Kenyan youth are deeply troubled over rising levels of unemployment and are rooting for opportunities to access capital, set up businesses and engage in productive ventures, a new survey indicates.
Unlike in the past, the current generation of youth have put their faith in business, with 48 per cent preferring to venture into entrepreneurship and just 26 per cent keen on employment and careers.
Unlike before, most youth are highly educated and skilled. They are optimistic that despite corruption and scandals, the future is bright as the society will seek to reward merit and hard work rather than mediocrity and sleaze.
Notably, the youth demonstrate a disdain for ethnic identity and bigotry, with the majority seeking to be identified by their nationality.
They have little regard for politicians, generally regarded as unreliable.
KENYA YOUTH SURVEY REPORT
These findings are contained in a study entitled: “The Kenya Youth Survey Report” commissioned by the Aga Khan University’s East African Institute.
It was conducted in October and November last year and involved 1,854 respondents aged between 18-35 years and will be launched online next week.
East African Institute director Dr Alex Awiti said the findings will be shared among key stakeholders, including government, private sector, youth, civil society and faith leaders to stimulate debate and generate practical policies and action plans to prepare the youth for the future.
The study focused on nine thematic areas, namely, identity, integrity, political participation, values, aspirations, education, employment, youth and government, and the future.
Overall, 63 per cent of the respondents expressed worries over the high unemployment rate, which gravely affected those without secondary and tertiary education.
On average, it emerged that 55 per cent of the youth are unemployed, with females bearing the brunt at 62 per cent and worse among rural women at 68 per cent.
Contrastingly, the majority of those with university education are employed; just one out of five graduates is not engaged productively, an indication that university graduates are not any better in terms of job placement.
Strikingly, the report captures contradictions in the minds of the youth.
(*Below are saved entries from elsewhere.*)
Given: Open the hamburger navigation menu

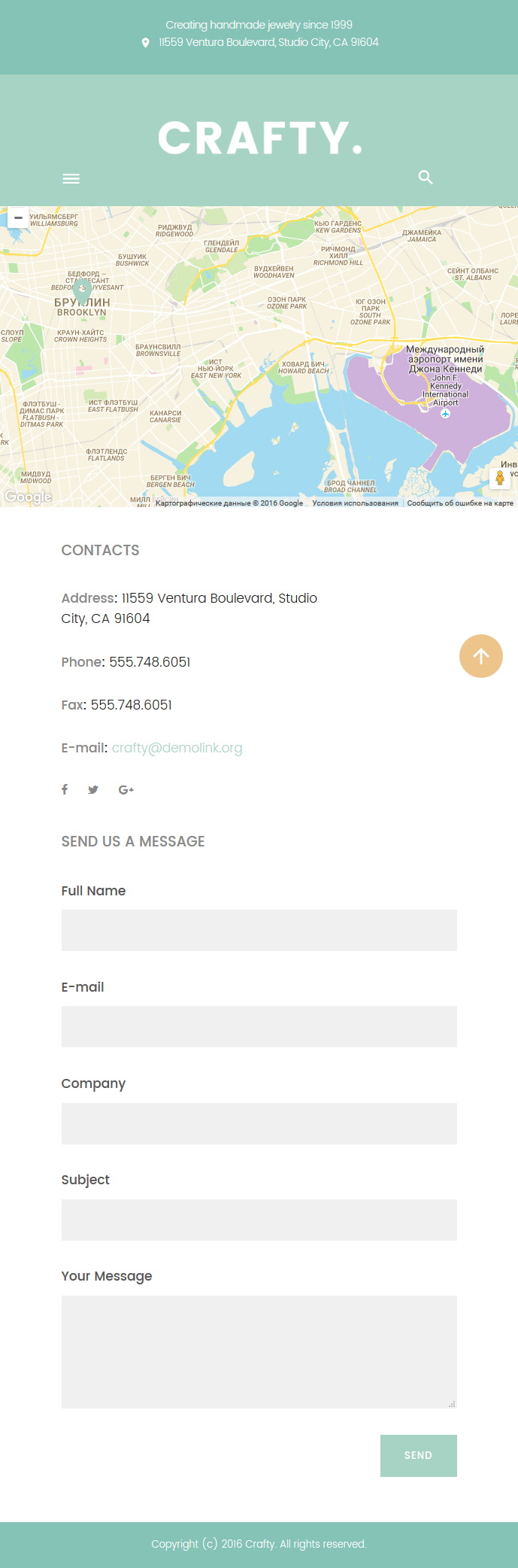Looking at the screenshot, I should coord(71,178).
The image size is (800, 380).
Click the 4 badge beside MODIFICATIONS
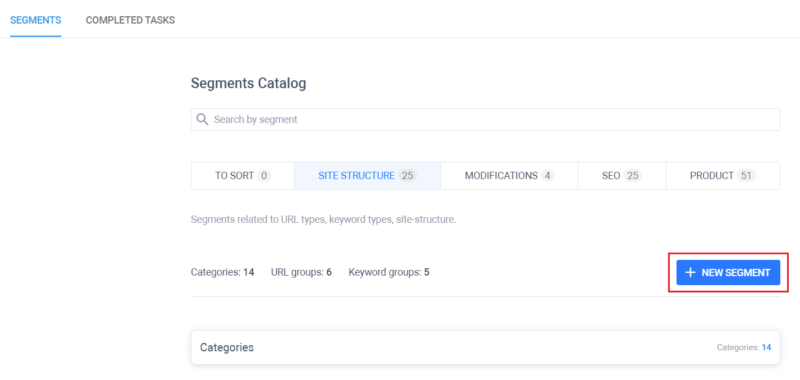547,176
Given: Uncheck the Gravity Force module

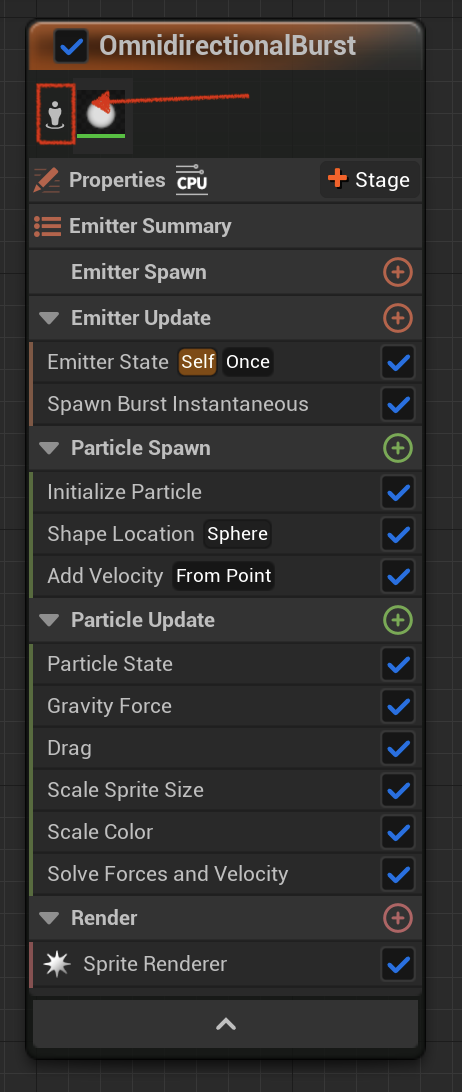Looking at the screenshot, I should pyautogui.click(x=398, y=706).
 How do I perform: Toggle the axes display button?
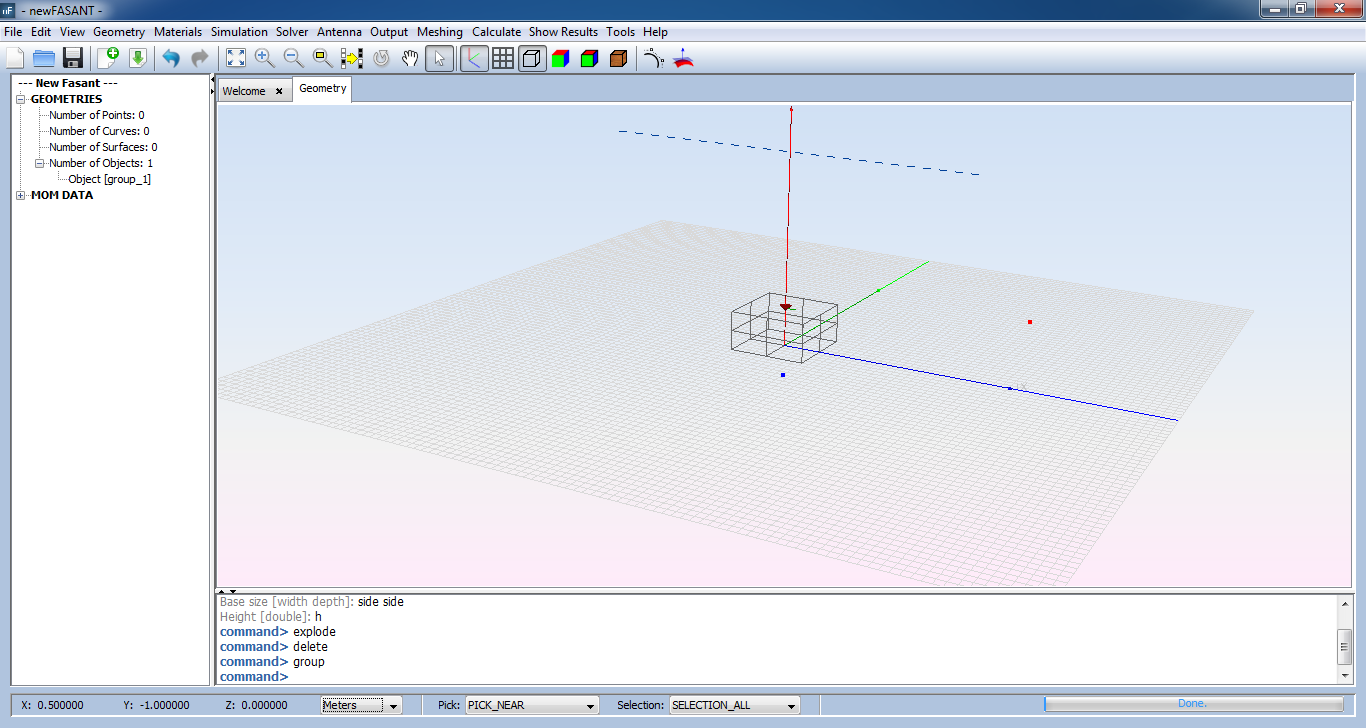coord(474,58)
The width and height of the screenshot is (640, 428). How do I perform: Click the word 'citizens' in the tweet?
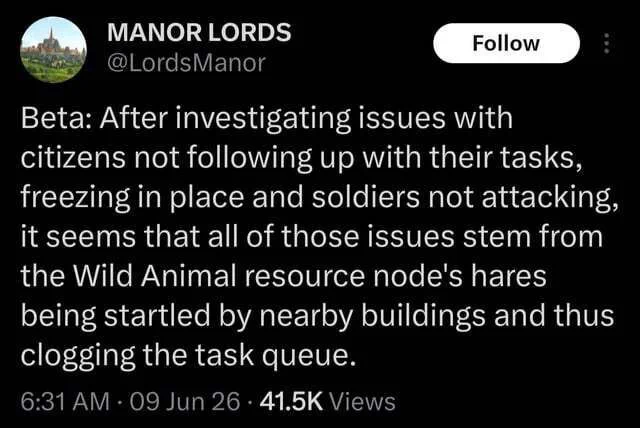73,157
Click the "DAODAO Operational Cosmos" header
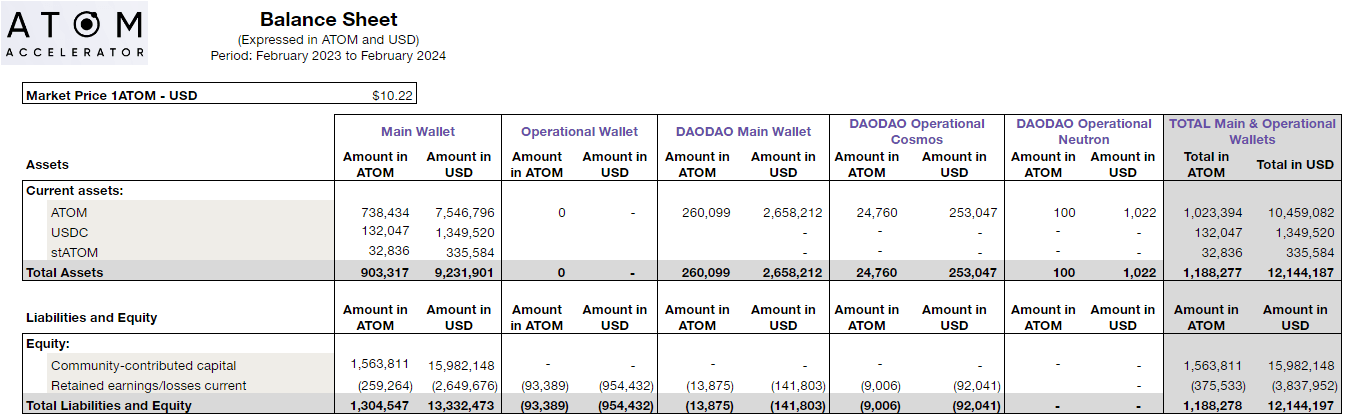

For example, although they are optimistic about the future where merit counts, they are equally distressed at declining levels of integrity.
Whereas in some questions the respondents expressed their abhorrence of corruption, when the matter was asked directly, some of them seemed unperturbed and were willing to partake in it.
On integrity, half of most respondents indicated that it does not matter what one does to get money and wealth so long as one is not caught.
Further, 47 per cent expressed admiration for those who have acquired money and wealth through dubious means, while 30 per cent think corruption is a profitable venture.
Not surprisingly, 35 per cent were categorical they would easily give or take bribe if a situation presents itself.
The inference is that since corruption has become so entrenched in society with the perpetrators hardly getting punished, the youth are increasingly getting convinced that it is not a desecration after all; and that one can easily give or receive bribe and thrive on it without feeling guilty since it does not attract any penalty, anyway.
When asked on the issue of values, 85 per cent of the youth put faith at the top, 60 per cent ranked family while 45 per cent voted for work.
Even so, the study captures another 62 per cent that appear to be vulnerable to political manipulation.
In particular, 40 per cent of the youth blatantly declared that they would only vote to a candidate who pays them.
Contrary to common perception that the youth are apolitical, the survey shows that majority of them are seriously attuned to events in the political arena and profess their desire for democracy and good governance.
“Compared to their urban counterparts, rural males were twice as likely to vote for the candidate who bribed them; similarly, 40 per cent more rural women, compared to urban women, would vote for the candidate who bribed them.”
From the responses, it can be deduced that because of high levels of unemployment, many youngsters are vulnerable to bribery by politicians, especially in rural areas, and that in itself, is a threat to democracy that embodies free choice.
Despite the low points, the youth see a brighter future, with 77 per cent indicating that the country will be richer, offer job opportunities and promote meritocracy.
In view of the findings, the study concludes that the country has a chance to eliminate ethnicity, build a strong education system that leads to a knowledge-based economy.
However, unemployment remains a threat as more youngsters graduate from the education system.
Also, the country continues to face integrity challenge as the youngsters themselves are ready to partake in corruption, evade taxes and engage in other questionable deals.
Moreover, few of them are ready stand for what is right for fear of retribution.